Methods: We analyse data from all naive patients starting either EFV or LPV/r with lamivudine and zidovudine. We fit proportional hazards models and then add an interaction term to each model to show how the relative effect of therapy is modified by the CD4 cell count when starting therapy.
Results: 660 patients started EFV (median follow up 4.5 years) and 541 started LPV/r (median follow up 3.1 years). Virologic failure was defined based on the 2008 DHHS guidelines definition. The adjusted hazard ratio (HR, 95% CI) of virologic failure for EFV compared to LPV/r was 0.64 (0.51 to 0.80).

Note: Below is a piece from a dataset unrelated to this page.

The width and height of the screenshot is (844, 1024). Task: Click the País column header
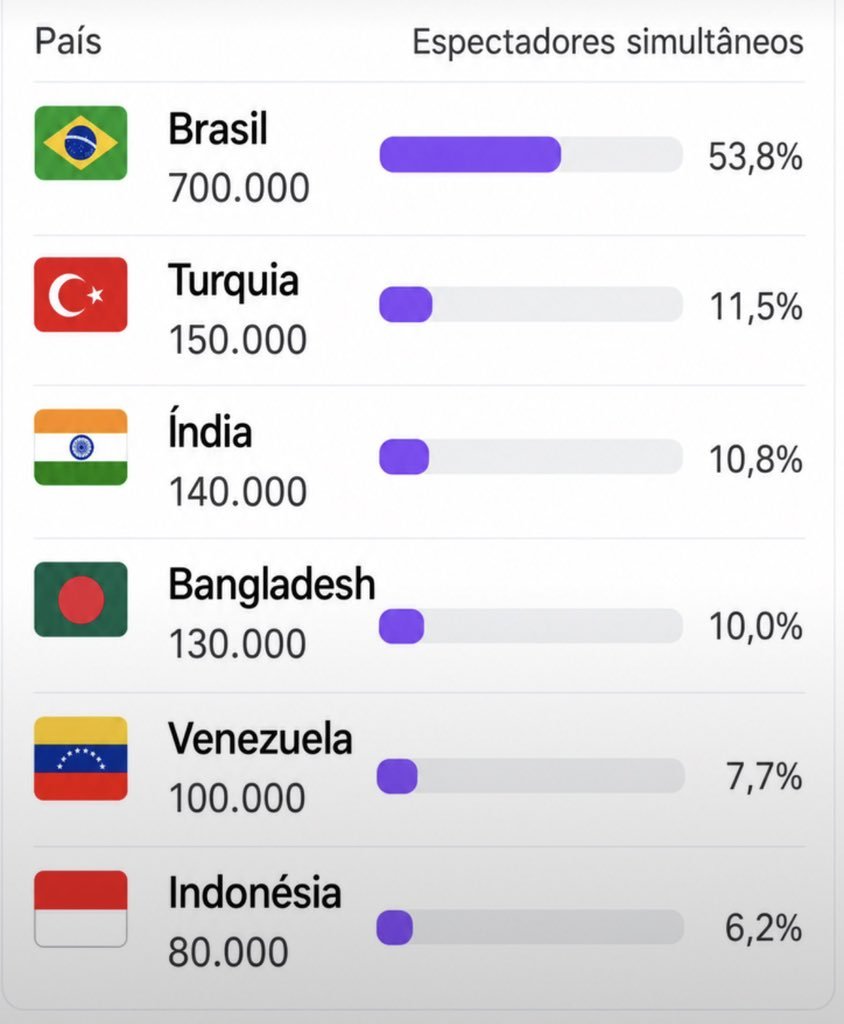(68, 42)
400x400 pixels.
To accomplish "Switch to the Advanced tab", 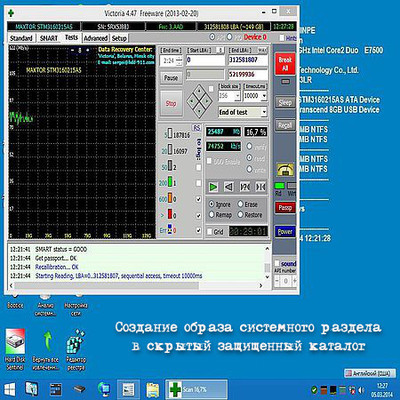I will [96, 38].
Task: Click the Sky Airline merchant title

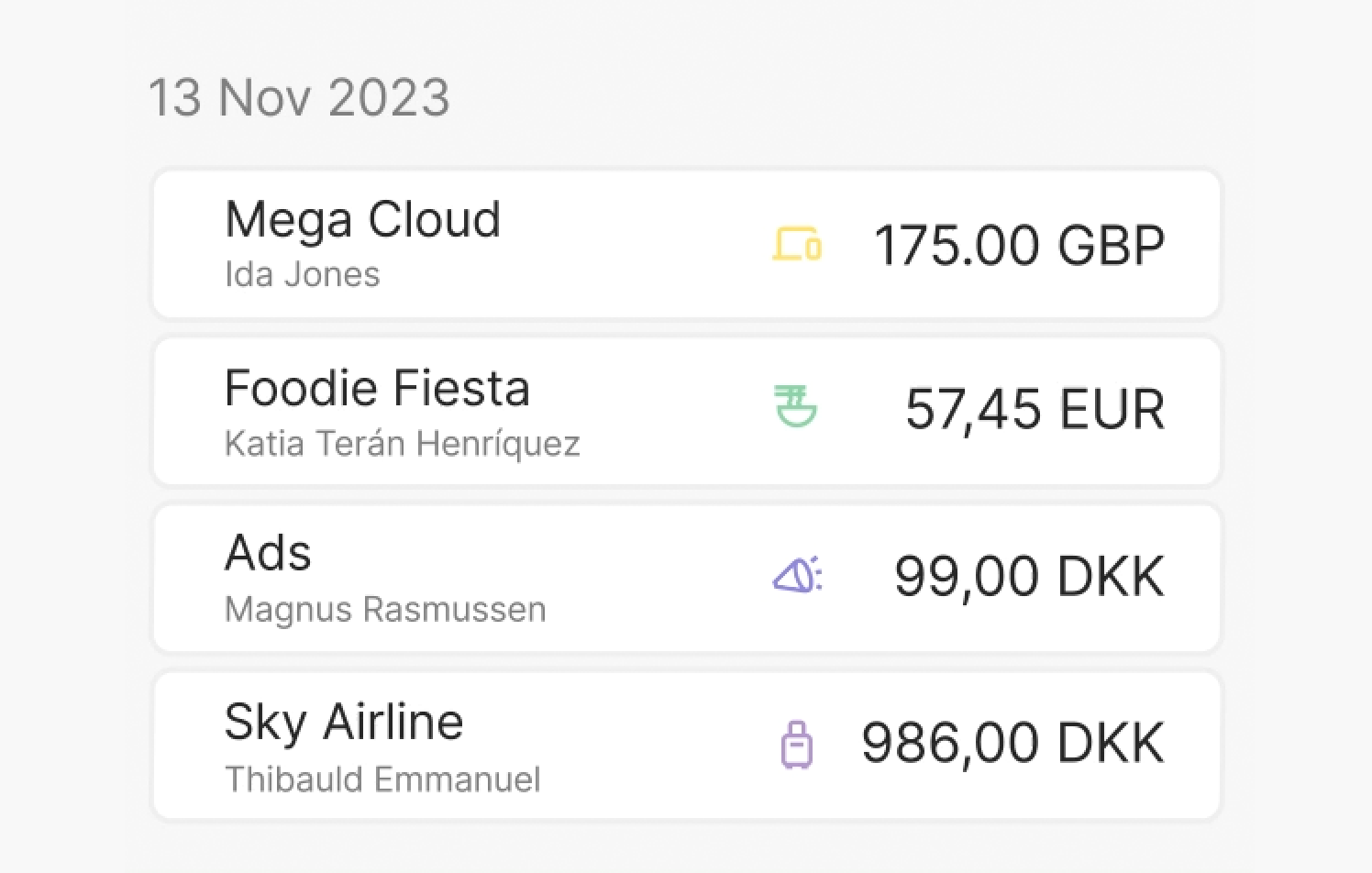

Adding an interaction term shows that for each 100/microL lower CD4 cell count when starting therapy, this HR for therapy is then multiplied by a factor of 1.00 (0.90 to 1.12). Immune recovery was defined as the CD4 increase achieved by ≥80% of patients with viral suppression according to EuroSIDA statistics cross-classified by CD4 cell count when starting therapy and number of years on therapy. The adjusted HR shows an advantage for EFV therapy over LPV/r (0.65, 0.51 to 0.83). However adding an interaction term shows that for each 100/microL lower CD4 cell count when starting therapy, this HR for therapy is then multiplied by a factor of 1.32 (1.16 to 1.50).
Conclusions: Patients on EFV compared to LPV/r have a lower risk of virologic failure and this risk seems independent of their CD4 count when starting therapy. Patients on EFV also appear more likely to maintain an expected rate of CD4 cell increase unless they start therapy with an advanced infection.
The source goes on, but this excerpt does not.